2008/01/26(その1)

東京メトロ丸ノ内線の四ッ谷駅。前回この場所から撮影したのは約4年前。ホームに自動ドアが設置され、旧Sマークも、当然廃され。


赤坂見附方面側ホームの端。冬枯れた木立の向こうには迎賓館があります。


線路は四角いトンネルに吸い込まれる、その画面向かって左側に、


上智大学のグラウンド。江戸時代には、ここも外濠だったわけですが、いつの頃か埋め立てられました。
なんですけど、もしかしたらここは江戸時代中に既に水が涸れて、「空濠」になってたかも知れませんね。

「もしかしたら」なんて言ってないでちゃんと調べたら良さそうなものですが、すみません、面倒くさがってまだ調べてません。

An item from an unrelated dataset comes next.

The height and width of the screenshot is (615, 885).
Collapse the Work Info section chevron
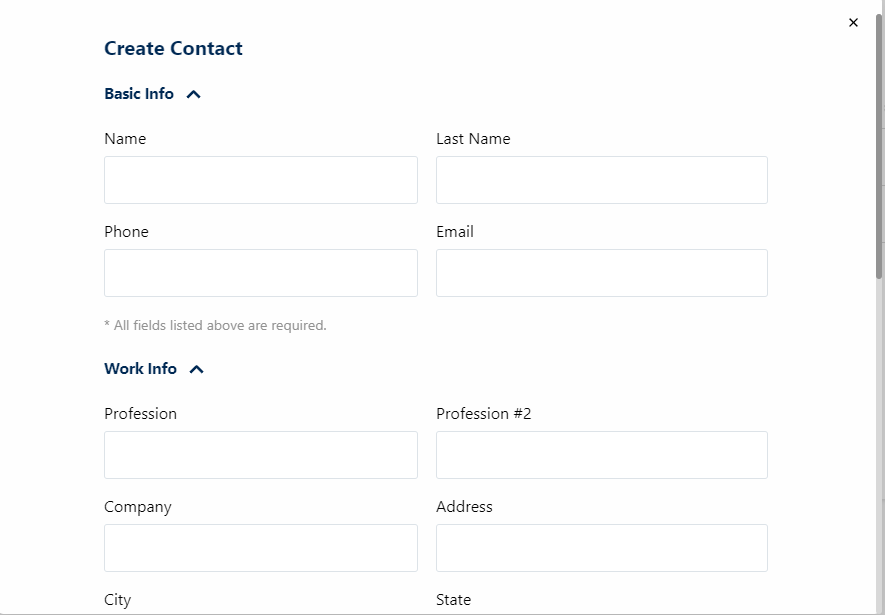tap(196, 370)
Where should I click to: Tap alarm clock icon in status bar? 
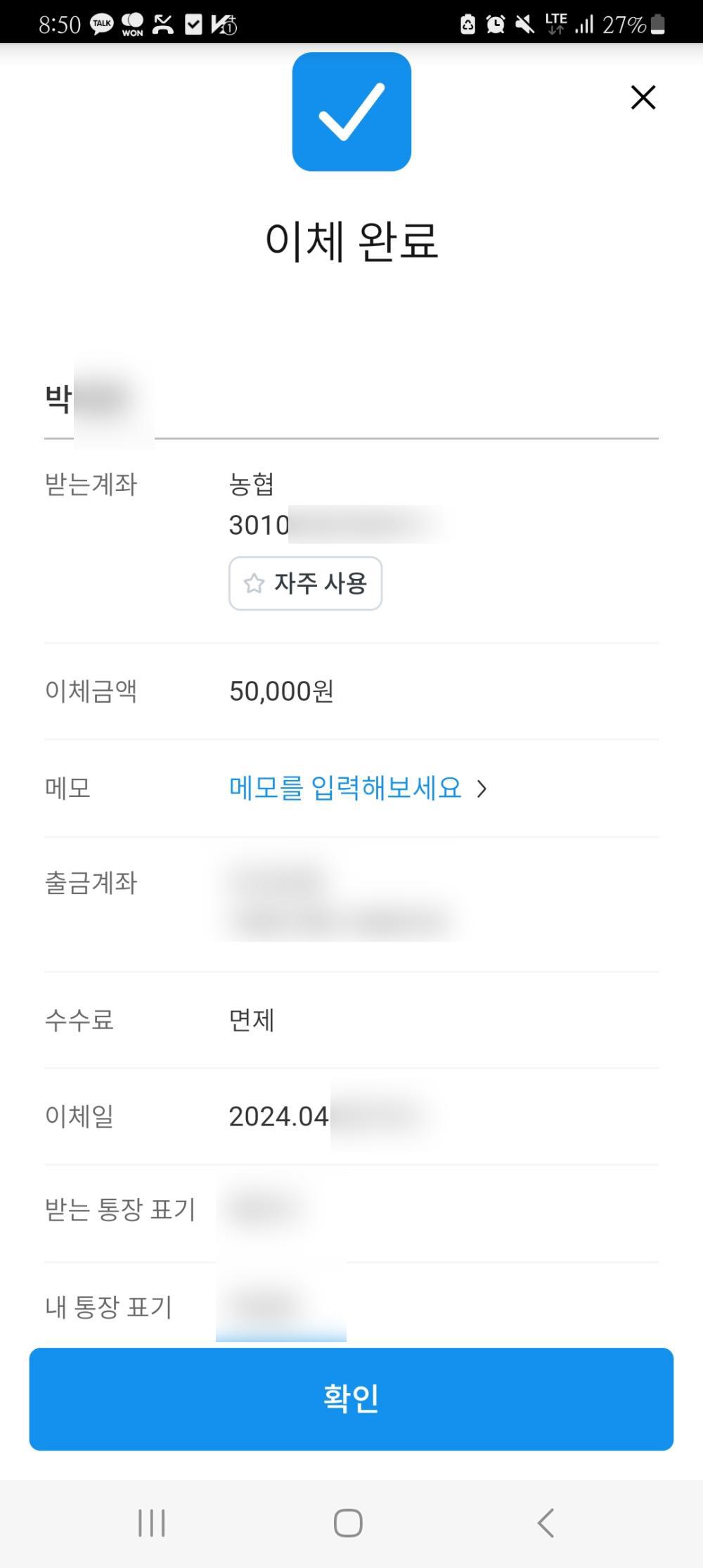(496, 25)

なぜそう思うかというと、このグラウンドの西側(画面向かって右側)には迎賓館(旧紀伊徳川家藩邸)があって、そこは高台になってるんですが、そのさらに西側は窪地になり、江戸時代にはここに鮫川という川が流れてました。鮫川橋という橋も架けられており、その辺りを四谷鮫川町と呼んでした。
しかし江戸時代中に鮫川の水は涸れてしまい、橋も廃され、鮫川町という町名、あるいは鮫川橋という通称名だけが残された、という状態になっていたんですね。そのため、
「水もないのに橋とは、一体どういうわけだえ?」
みたいな台詞が、鶴屋南北の作品『盟三五大切』(かみかけてさんごだいせつ)の中に出てきたりします。

ちなみに、四谷鮫川町からさらに西に少し行ったところが四谷左門町、即ち『東海道四谷怪談』(お岩さん)の舞台なわけで、つまりここら辺は「南北好み」の土地柄だったのでもあります。

江戸城の濠は、内濠も外濠も見附によって細かく区切られ、各区分には標高差が付けられてます。一番高いところにある濠の水源は、湧水か雨水で、それが順繰りに低い方に流れていく事で曲輪(くるわ)、即ち円周状の濠全体の水量を維持してる(らしい。少なくとも内濠はそういう仕組みになってるはず)。
外濠で一番標高が高いのは、現在上智大学のグラウンドになってるここなのですね。「外濠の中で」というより、この一帯は江戸市周辺部の中では、神田山(駿河台)に次いで標高の高い地域。それでも、少なくとも江戸時代初期にはこの近所に鮫川が流れていたわけですから、湧水などの水源が存在したのでしょう。外濠として利用出来るほどの、大きな沼地も存在したのかも知れない(というか、そういう自然の地形が予め存在したからこそ、ここが外濠になってるわけですが)。
しかし地下水をくみ上げ過ぎたか何かで、江戸時代中に水源が枯渇してしまったのではなかろうかと想像。